== TASK STATEMENT ==
Please copy the items word for word, starting at the line containing "Pick the AAC" and ending at the line containing "tap(63, 166)", with both of those lines included. Leave the pictures out of your copy.

[Target pointing data]

_ _ _ _ _ _ _

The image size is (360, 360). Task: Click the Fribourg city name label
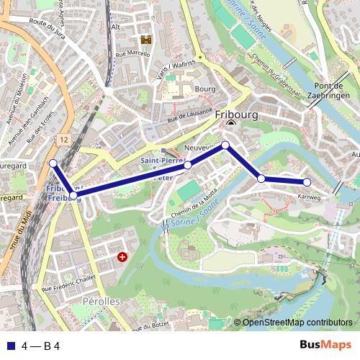click(x=240, y=114)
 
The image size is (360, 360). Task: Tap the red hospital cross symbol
click(x=122, y=256)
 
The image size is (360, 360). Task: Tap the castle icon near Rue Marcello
click(x=146, y=40)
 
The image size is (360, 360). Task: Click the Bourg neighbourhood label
click(x=205, y=89)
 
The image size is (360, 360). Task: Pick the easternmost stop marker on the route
click(x=307, y=182)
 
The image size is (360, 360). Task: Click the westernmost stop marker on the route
click(x=53, y=163)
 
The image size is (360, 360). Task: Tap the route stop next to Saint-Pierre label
click(x=188, y=165)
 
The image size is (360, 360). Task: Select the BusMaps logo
click(x=325, y=345)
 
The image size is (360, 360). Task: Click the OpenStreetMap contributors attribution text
click(x=297, y=323)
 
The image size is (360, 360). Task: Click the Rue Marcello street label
click(x=132, y=54)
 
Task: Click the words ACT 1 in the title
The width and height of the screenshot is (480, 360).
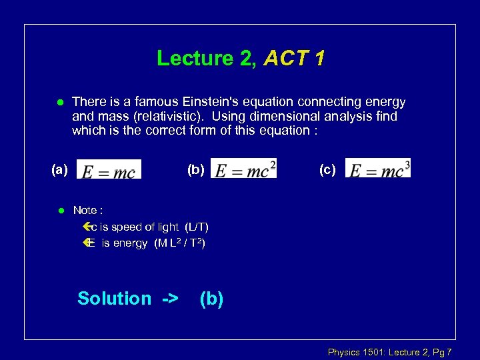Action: [294, 59]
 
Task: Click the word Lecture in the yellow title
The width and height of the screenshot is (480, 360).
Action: [195, 59]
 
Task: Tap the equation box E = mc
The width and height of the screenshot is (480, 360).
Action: [109, 169]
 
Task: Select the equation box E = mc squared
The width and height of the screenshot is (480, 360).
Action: [243, 168]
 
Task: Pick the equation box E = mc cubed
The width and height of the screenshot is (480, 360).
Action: [378, 168]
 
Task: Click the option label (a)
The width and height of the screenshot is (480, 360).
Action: [60, 170]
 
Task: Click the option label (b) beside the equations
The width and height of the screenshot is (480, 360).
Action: [195, 169]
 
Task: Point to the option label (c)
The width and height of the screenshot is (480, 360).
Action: [327, 169]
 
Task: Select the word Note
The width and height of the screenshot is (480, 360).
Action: [85, 210]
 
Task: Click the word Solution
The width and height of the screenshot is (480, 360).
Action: [114, 298]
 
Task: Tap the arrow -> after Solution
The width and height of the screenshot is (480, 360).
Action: [170, 298]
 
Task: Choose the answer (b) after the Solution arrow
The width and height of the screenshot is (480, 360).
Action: [211, 298]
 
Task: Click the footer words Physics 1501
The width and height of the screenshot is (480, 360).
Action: [353, 351]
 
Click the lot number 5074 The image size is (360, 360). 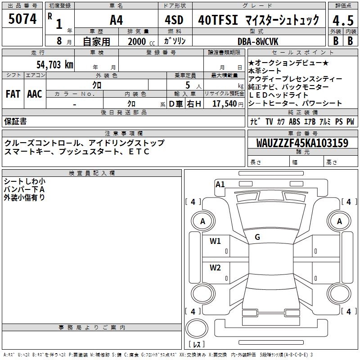22,20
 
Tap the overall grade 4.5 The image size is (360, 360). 343,20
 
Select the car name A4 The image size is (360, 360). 116,20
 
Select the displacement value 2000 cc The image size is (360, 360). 140,41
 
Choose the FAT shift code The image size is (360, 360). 13,94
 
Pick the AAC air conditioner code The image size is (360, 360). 34,94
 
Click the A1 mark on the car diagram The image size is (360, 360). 220,184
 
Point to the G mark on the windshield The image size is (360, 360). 257,237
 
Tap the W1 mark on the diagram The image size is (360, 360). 216,241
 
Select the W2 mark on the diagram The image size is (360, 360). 216,268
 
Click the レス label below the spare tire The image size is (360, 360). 197,344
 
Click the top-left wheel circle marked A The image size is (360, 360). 202,221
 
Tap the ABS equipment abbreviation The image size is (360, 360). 294,122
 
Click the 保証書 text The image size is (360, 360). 15,121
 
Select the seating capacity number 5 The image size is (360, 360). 186,85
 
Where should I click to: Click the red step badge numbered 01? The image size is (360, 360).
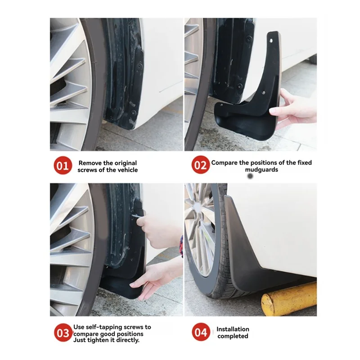tap(63, 166)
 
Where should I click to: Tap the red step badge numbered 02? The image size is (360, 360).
tap(200, 166)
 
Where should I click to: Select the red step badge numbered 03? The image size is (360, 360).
tap(63, 333)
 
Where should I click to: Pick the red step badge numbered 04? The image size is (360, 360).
tap(200, 333)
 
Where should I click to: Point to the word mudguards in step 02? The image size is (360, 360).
tap(261, 170)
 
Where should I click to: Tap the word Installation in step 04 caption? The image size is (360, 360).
tap(233, 329)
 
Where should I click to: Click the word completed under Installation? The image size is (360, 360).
tap(233, 336)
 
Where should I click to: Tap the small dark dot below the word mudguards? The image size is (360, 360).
tap(250, 177)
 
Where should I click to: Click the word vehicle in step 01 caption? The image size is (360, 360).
tap(126, 170)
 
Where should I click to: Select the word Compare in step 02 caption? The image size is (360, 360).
tap(225, 163)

_ _ _ _ _ _ _

== RESULT OF THE EXERCISE ==
Pick the AAC air conditioner code The image size is (360, 360). 34,94
 
Click the A1 mark on the car diagram The image size is (360, 360). 220,184
 
Point to the G mark on the windshield The image size is (360, 360). 257,237
 
Tap the W1 mark on the diagram The image size is (360, 360). 216,241
 
Select the W2 mark on the diagram The image size is (360, 360). 216,268
 
Click the レス label below the spare tire The image size is (360, 360). 197,344
 
Click the top-left wheel circle marked A The image size is (360, 360). 202,221
 
Tap the ABS equipment abbreviation The image size is (360, 360). 294,122
 
Click the 保証書 text The image size is (360, 360). 15,121
 
Select the seating capacity number 5 The image size is (360, 360). 186,85
 
Where should I click to: Click the red step badge numbered 01? The image size is (360, 360).
tap(63, 166)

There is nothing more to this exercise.